TEXT SEGMENT:
----------
Studies Examine Cost of Inadequate Prenatal Care to Business
American businesses will spend more than $4 billion this year on medical care for women and children who lack health insurance or who are Medicaid recipients, a study released here last week at the "Corporate Summit for Children'' concludes.
The study was one of two sponsored by the CIGNA Corporation to examine the relationship between prenatal care, infant health problems, and the financial costs of both to American corporations. The financial-services company was also a summit sponsor.
The studies "confirm what pediatricians know on a day-to-day basis,'' Dr. Antoinette Parisi Eaton, the immediate past president of the American Academy of Pediatrics, said at a press conference Thursday.
Conducted by the Center for Health Policy Studies in Columbia, Md., the first study examined the case histories of 284,000 women who gave birth in New York State in 1989.
While both insured and uninsured women gave birth to similar percentages of low-birthweight babies, the study found, infant-mortality rates for uninsured women were 55 percent higher than those for insured women.
The study also concludes that women with private health insurance tended to seek prenatal care earlier in their pregnancies than either uninsured women or Medicaid recipients.
Of the women identified at the time of their child's birth as substance abusers, researchers found that 57.7 percent were Medicaid recipients, 32.4 percent lacked health insurance, and 9.9 percent were covered by private insurance.
In addition to cost, the study notes that uninsured women face numerous other obstacles to gaining access to prenatal care, including inadequate education, a lack of transportation and child-care services, language barriers, and the unavailability of doctors and clinics that accept nonpaying clients and Medicaid recipients.
The study recommends that more research be conducted to examine the relationship between unhealthy maternal behaviors--such as poor nutrition and substance abuse--and infant-mortality rates and other birth-related health problems.
It also calls for further study of the relationship between differences in pre-and post-natal medical practice and birth outcomes.
----------
INPUT DATA:
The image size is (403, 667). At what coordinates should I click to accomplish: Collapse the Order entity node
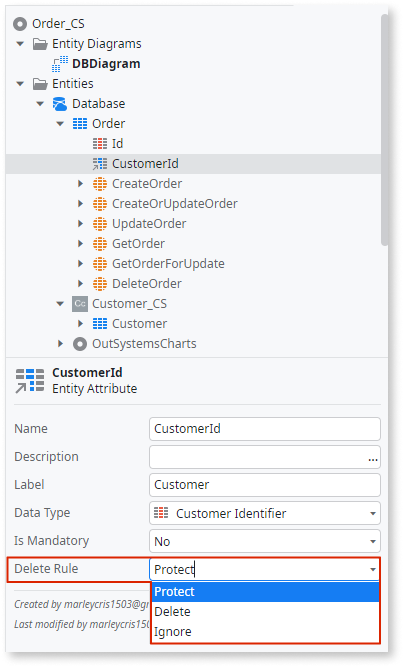coord(60,124)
----------
PROBLEM: Continue the article above on the business cost of inadequate prenatal care, starting right after its final sentence.

TASK OUTPUT:
The second study, conducted by researchers at Georgia State University, examined 59,000 mothers and their children who were insured by the CIGNA Corporation from September 1989 to August 1991.
The researchers found that one in four children was born with some type of health problem, and that this group accounted for 40 percent of the total medical expenditures of the survey group, or some $304 million.
The study also found that 1 in 22 children was born with severe health problems, most of which were associated with premature delivery, and that 1 in 12 suffered moderate problems, such as perinatal infections and respiratory illnesses.
According to the researchers, "problem births'' resulted in an average of $20,500 in hospital bills, twice as much as the births of healthy children. Extremely premature and low-weight births cost an average of $77,000.
High medical costs for premature babies and those born with "significant'' health problems frequently continued for at least a year following the child's birth, the study reports.
The Georgia researchers estimate that the health-care expenses of problem births cost employers and workers a total of about $5.6 billion in 1990, about 3 percent of after-tax corporate profits during the same period.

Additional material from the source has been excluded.